A soli 15 anni è già un trafficante d’armi, i carabinieri della stazione del quartiere napoletana Ponticelli lo hanno arrestato con le accuse di detenzione e traffico di armi e munizioni da guerra. Il ragazzo al momento del fermo aveva con se un fucile mitragliatore kalashnikov fabbricato in Corea del nord, anche se privo di caricatore è perfettamente funzionante.

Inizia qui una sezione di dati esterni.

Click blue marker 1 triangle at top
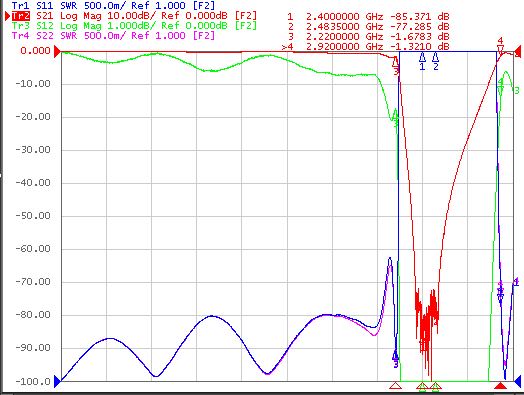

Tra i clienti del giovane venditore di armi ci sarebbe anche un 37enne di Giugliano, già noto alle forze dell’ordine, i carabinieri nel corso delle indagini hanno scoperto che il ragazzo gli avrebbe venduto un mitragliatore per 700 euro. La seconda arma è stata trovata in casa dell’acquirente, si tratta di un Kalashnikov di fabbricazione coreana, con 33 cartucce calibro 7,62 nel caricatore, perfettamente efficiente e di un nastro trasportatore con altre 33 cartucce dello stesso calibro, nella disponibilità dell’uomo è stata ritrovata anche un’Audi A 4, risultata rubata il 27 giugno a Teverola. Intanto nei prossimi giorni anche nel campo nomadi di Giugliano potrebbe partire l’identificazione attraverso le impronte digitali, come richiede il Ministero degli Interni.